Liberal-leaning Supreme Court Justice Sonia Sotomayor compared the risks of puberty blockers and sex-mutilating surgeries for minors to the risks of taking Aspirin on Wednesday.
Sotomayor made the shocking comparison during oral arguments in United States v. Skrmetti, a case brought by the Biden administration challenging Tennessee’s law banning sex change drugs and procedures for minors who believe they are transgender.
“They cannot eliminate the risk of detransitioners, so it becomes a pure exercise of weighing benefits versus risk. And the question of how many minors have to have their bodies irreparably harmed for unproven benefits is one that is best left to the legislature,” Tennessee Solicitor General Matthew Rice argued.
“I’m sorry, counselor,” Sotomayor interjected. “Every medical treatment has a risk — even taking Aspirin. There is always going to be a percentage of the population under any medical treatment that is going to suffer a harm.”
According to the Mayo Clinic, appropriate studies have not been performed on the relationship of age to the effects of aspirin extended-release capsules in the pediatric population. Aspirin is used as a pain reliever and is also sometimes prescribed to lower the potential for heart attacks and strokes in at-risk patients. The drug can render dozens of potential side effects, some which require medical attention, and others that are more mild, Mayo Clinic details.

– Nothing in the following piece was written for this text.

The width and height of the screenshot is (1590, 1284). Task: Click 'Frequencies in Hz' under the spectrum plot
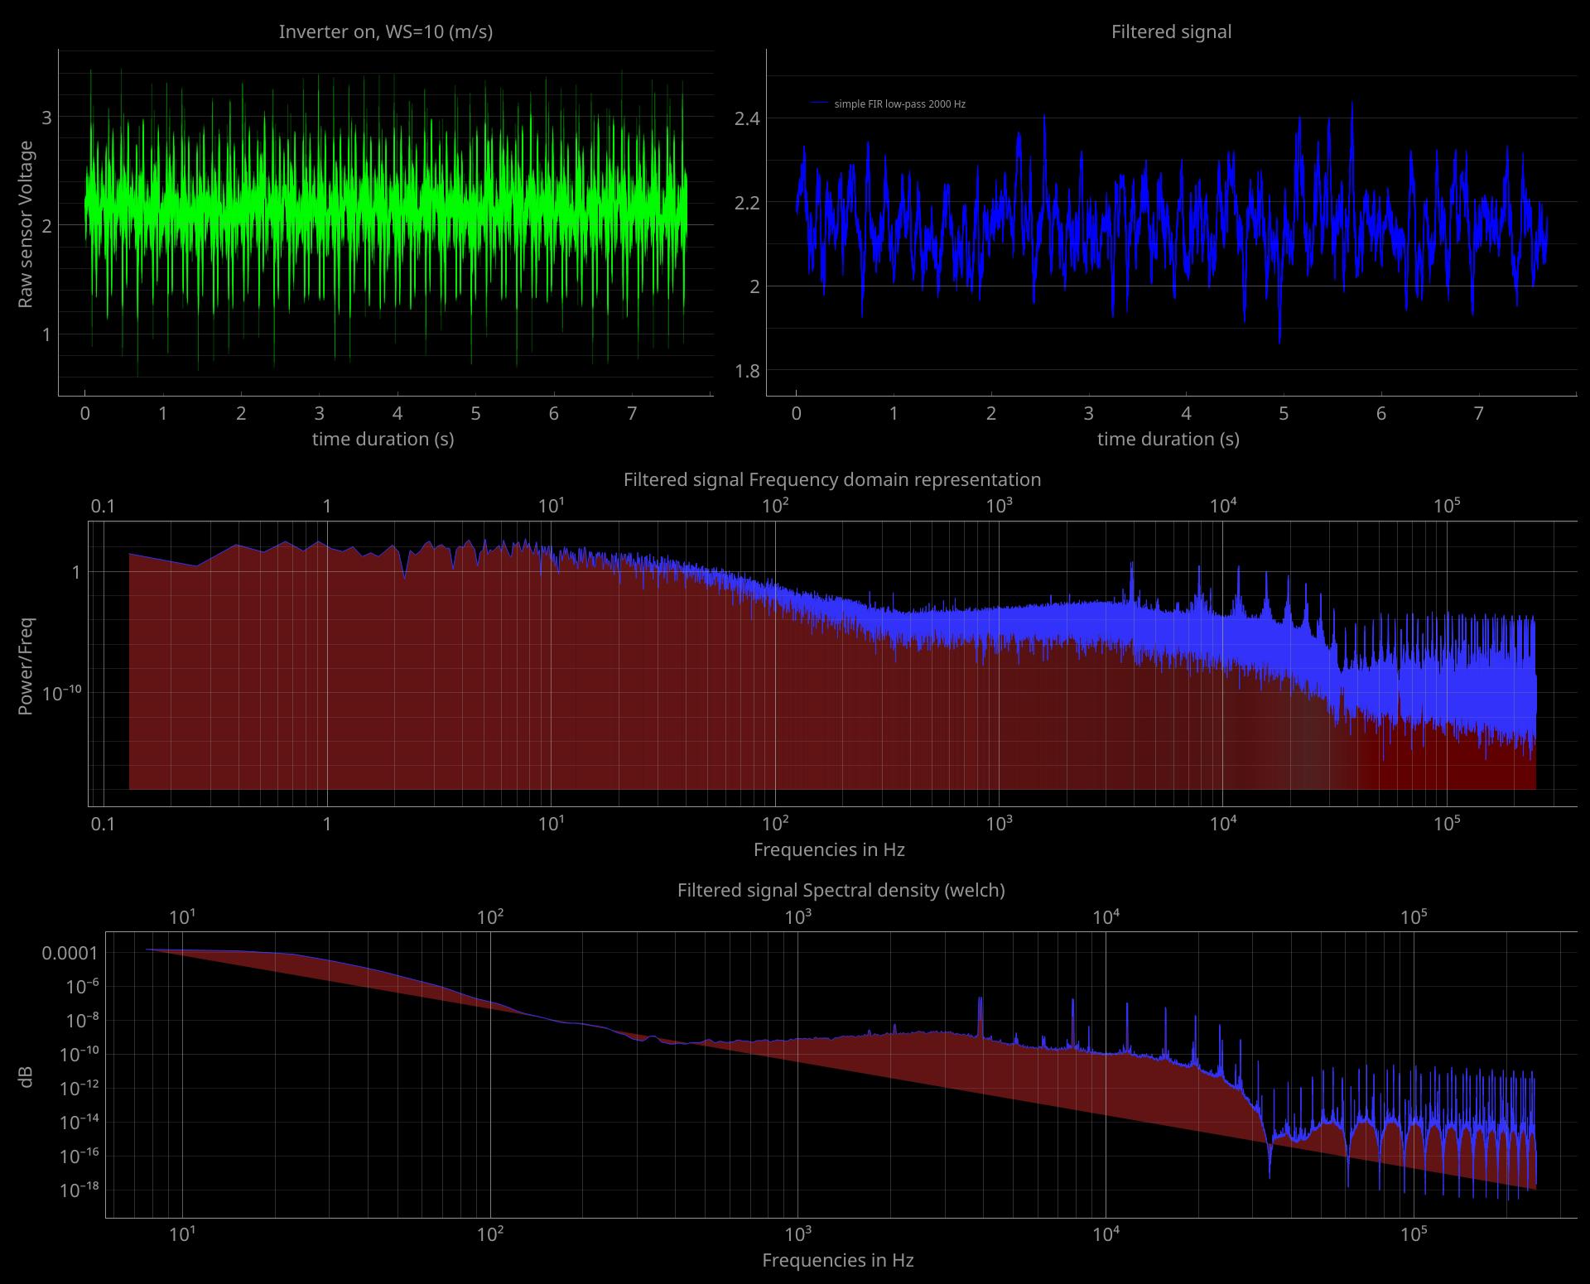[x=829, y=849]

The side effects for sex change drugs and procedures can be much more severe, including irreversible mutilation and infertility. Some of these so-called treatments include double mastectomies (the removal of healthy breasts), female and male genital mutilation and removal, facial feminization and masculinization, hormone treatments, and puberty blockers that can cause chemical sterilization. Puberty can also have long-term impact bone growth, bone density, and growth spurts, according to Mayo Clinic.
Transgender activists frequently claim that such sex-mutilating drugs and procedures for confused minors reduce suicides and improve mental health — dubious claims which increasingly appear untrue as more studies and data come to light.
Other research has indicated that a majority of children who are confused about their sex grow out of that feeling by the time they become adults. European countries that pushed sex change drugs and surgeries for minors before the United States are notably reversing course over concerns about long-term impacts.
In the United States, the top-down push for minors to obtain sex-mutilating drugs and surgeries under the misleading moniker “gender-affirming care” is clear, promulgated by President Joe Biden’s White House, academia, large hospitals, and major medical organizations.
READ MORE: Biden Administration Promotes Transgender Sex-Change Surgery, Puberty Blockers for Minors
At the root, these actors, along with the proliferation of gender ideology on social media, ultimately promote the false idea that human beings can be a different sex than what they were born as. Even further, the gender ideology complex claims these individuals should take sex-change drugs and get sex-change procedures to align their outward appearance with how they feel on the inside.
While the push toward transgenderism is heavily ideological, a report released in December 2020 found that the U.S. sex reassignment surgery market size was valued at $267 million in 2019 and is expected to expand at a compound annual growth rate of 14.4 percent from 2020 to 2027.
The Biden administration ultimately asked the Supreme Court to reverse a ruling from the Ohio-based 6th U.S. Circuit Court of Appeals upholding Tennessee’s law protecting minors from sex-mutilating drugs and surgeries.
“This is a relatively new diagnosis with ever-shifting approaches to care over the last decade or two. Under these circumstances, it is difficult for anyone to be sure about predicting the long-term consequences of abandoning age limits of any sort for these treatments,” Chief Judge Jeffrey Sutton, who was joined by Judge Amul Thapar, wrote for the 6th Circuit.
As almost half of the United States has passed laws barring minors from obtaining transgender drugs and surgeries, the resulting Supreme Court ruling will likely have broad-sweeping impacts for the future of so-called “gender-affirming care,” as well as parental rights.
The case is United States v. Skrmetti, No. 23-477 in the Supreme Court of the United States.